IINERT Soil Metals Action Team
Jim Ryan (EPA)
Ryan told the group that the In-Place Inactivation and Natural Ecological Restoration
Technologies
(IINERT) Soil Metals Action Team has kept its Web site up-to-date on its recent activities. Field
trials
have been successful at the Joplin, Missouri, field site, where the first round of treatment has
achieved 30
to 40 percent reductions in lead bioavailability. The Bunker Hill, Idaho, field site has gotten
under way
after a brief setback that occurred when the project had to switch plots. This field site will focus
on
phytotoxicity from zinc and pH rather than on lead bioavailability.
MARKETING TO NEW MEMBERS
Kovalick sent the minutes from the last RTDF general meeting (in Evanston, Illinois), along
with the
RTDF fact sheet and a question-and-answer fact sheet, to the 25 to 30 trade associations that
were invited
to the conference but could not attend. The RTDF will follow up this material by calling these
groups to
make contacts with the associations or with individual companies within the associations.
Kovalick hopes
that companies that are facing costly environmental cleanups will consider utilizing the RTDF.

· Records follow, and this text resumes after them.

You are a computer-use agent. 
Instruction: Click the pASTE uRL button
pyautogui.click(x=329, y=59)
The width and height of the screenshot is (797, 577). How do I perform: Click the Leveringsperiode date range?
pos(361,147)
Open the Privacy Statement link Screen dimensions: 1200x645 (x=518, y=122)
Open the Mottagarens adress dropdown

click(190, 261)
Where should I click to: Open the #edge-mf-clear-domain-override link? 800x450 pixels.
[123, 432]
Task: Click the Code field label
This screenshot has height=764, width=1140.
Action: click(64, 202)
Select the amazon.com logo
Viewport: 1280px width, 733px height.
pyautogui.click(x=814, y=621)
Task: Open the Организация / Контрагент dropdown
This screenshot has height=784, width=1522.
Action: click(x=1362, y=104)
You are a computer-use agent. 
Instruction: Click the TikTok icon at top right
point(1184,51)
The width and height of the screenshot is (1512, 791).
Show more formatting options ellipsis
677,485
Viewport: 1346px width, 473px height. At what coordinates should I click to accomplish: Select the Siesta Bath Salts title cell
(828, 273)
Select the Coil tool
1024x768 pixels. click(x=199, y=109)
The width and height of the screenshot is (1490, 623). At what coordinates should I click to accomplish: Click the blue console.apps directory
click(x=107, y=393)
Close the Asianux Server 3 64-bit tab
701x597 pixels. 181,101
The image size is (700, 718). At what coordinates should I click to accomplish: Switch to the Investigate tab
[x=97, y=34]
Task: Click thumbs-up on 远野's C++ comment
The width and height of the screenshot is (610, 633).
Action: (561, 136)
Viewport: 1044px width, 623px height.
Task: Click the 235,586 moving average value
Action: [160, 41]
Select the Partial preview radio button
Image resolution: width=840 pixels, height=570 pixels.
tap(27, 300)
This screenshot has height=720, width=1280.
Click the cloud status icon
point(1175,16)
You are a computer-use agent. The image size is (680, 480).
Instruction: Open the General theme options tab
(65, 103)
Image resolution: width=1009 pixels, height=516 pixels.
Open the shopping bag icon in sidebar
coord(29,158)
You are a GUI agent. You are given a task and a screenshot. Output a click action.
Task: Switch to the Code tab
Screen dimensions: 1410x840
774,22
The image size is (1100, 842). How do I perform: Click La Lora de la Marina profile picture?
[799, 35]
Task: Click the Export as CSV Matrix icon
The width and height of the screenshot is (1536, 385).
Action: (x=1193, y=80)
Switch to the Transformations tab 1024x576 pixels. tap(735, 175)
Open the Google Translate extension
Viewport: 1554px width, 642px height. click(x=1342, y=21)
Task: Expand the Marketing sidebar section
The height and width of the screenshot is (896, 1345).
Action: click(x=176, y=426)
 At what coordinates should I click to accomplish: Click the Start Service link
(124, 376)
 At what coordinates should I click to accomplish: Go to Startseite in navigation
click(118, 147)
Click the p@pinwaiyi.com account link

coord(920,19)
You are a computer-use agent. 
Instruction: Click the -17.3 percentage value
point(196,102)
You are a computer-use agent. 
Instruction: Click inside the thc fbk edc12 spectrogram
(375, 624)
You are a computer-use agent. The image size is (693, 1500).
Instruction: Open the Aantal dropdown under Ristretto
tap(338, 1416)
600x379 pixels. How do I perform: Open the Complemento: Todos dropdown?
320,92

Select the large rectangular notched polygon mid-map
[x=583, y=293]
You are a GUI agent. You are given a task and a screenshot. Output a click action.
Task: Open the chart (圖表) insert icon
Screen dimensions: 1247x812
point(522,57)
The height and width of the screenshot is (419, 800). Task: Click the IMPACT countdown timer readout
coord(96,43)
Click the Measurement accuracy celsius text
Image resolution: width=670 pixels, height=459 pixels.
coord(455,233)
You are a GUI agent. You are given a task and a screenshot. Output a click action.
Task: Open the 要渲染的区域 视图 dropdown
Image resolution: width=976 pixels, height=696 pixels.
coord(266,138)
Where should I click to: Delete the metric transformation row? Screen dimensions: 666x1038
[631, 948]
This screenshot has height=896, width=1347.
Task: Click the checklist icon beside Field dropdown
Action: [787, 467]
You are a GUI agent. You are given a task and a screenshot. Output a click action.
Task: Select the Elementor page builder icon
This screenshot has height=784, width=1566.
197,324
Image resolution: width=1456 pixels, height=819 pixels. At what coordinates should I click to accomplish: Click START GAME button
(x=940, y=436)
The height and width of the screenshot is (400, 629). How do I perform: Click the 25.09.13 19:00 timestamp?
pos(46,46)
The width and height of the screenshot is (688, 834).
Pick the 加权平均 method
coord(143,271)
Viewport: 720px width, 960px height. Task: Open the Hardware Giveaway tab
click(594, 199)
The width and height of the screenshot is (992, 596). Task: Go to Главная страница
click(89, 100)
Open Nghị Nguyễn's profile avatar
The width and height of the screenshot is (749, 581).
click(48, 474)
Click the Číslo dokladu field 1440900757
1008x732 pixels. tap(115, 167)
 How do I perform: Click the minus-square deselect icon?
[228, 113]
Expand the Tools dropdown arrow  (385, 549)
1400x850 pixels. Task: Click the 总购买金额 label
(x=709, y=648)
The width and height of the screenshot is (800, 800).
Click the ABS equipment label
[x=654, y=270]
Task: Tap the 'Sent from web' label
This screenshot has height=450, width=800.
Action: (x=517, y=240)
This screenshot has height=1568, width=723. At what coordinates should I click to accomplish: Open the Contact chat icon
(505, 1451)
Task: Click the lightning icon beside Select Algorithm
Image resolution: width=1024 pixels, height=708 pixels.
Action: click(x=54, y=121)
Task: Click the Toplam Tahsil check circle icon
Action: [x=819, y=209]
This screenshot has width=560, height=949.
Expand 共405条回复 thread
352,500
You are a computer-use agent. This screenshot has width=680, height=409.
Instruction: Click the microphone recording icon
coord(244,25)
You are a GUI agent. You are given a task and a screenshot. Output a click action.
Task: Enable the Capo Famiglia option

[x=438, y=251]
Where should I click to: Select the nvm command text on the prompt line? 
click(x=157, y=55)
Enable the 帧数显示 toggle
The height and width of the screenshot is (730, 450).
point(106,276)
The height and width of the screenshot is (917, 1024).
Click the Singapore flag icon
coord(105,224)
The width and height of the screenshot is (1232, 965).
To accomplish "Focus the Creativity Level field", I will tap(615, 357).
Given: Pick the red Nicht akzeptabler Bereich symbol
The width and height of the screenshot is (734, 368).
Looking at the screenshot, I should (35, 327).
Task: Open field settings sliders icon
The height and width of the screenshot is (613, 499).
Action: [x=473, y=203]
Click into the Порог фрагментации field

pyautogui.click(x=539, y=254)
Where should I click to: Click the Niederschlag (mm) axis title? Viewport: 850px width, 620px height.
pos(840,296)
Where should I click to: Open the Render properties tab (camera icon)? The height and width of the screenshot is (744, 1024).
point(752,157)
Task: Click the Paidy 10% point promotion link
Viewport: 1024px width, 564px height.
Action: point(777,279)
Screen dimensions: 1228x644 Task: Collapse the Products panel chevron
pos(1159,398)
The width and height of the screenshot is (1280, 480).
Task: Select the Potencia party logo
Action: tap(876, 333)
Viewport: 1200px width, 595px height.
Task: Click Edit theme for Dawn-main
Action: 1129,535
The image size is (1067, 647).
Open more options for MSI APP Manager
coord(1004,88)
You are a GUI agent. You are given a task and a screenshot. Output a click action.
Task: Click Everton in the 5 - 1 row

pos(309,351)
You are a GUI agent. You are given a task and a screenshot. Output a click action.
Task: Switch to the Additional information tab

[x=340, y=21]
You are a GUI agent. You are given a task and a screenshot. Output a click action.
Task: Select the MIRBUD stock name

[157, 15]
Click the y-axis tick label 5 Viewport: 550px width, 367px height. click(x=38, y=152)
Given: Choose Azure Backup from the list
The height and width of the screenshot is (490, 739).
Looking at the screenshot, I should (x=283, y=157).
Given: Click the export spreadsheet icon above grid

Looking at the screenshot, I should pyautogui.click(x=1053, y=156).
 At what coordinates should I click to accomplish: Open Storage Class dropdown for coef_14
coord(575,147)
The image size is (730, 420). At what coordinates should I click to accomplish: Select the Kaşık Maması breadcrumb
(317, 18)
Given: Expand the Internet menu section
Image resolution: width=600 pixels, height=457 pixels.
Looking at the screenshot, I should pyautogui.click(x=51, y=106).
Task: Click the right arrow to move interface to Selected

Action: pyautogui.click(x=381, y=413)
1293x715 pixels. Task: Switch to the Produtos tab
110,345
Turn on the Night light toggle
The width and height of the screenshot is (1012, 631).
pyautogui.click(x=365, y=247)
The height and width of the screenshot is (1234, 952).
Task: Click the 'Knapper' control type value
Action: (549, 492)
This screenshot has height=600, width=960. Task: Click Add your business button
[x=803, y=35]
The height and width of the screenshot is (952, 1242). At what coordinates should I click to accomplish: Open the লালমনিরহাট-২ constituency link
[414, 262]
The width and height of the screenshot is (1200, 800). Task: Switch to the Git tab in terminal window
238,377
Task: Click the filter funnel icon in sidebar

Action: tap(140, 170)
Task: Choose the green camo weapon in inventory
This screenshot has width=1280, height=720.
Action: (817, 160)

STATUS OF THE APRIL ISSUE OF RTDF UPDATE
The April issue of the RTDF Update progress report will contain 11 articles
covering six of the seven
action teams. As the report grows in size, Kovalick is working with Perroni to make it more
reader-friendly. The April issue should be available electronically within 2 weeks; copies will
then be made
available to the action team co-chairs for their own use in publicizing RTDF.
RTDF WEB SITE ACTIVITY
Kovalick said that the most recent statistics on RTDF Web site activity are now available. In
March, the
RTDF opening screen received 600 hits. Other popular pages were the latest developments page,
the
Phytoremediation of Organics Action Team page, and the Bioremediation Consortium Action
Team page.
Kovalick said that by using the Web site for their own communication, site-tracking, and logging
purposes,
the action teams are generating interest about the RTDF among outsiders. Perroni will distribute
these
statistics to the co-chairs.
NEXT CO-CHAIRS CONFERENCE CALL
The next co-chairs conference call was tentatively scheduled for Tuesday, June 30, from 3:00
p.m. to 4:30 p.m.
The backup date is Wednesday, July 1, from 3:00 p.m. to 4:30 p.m.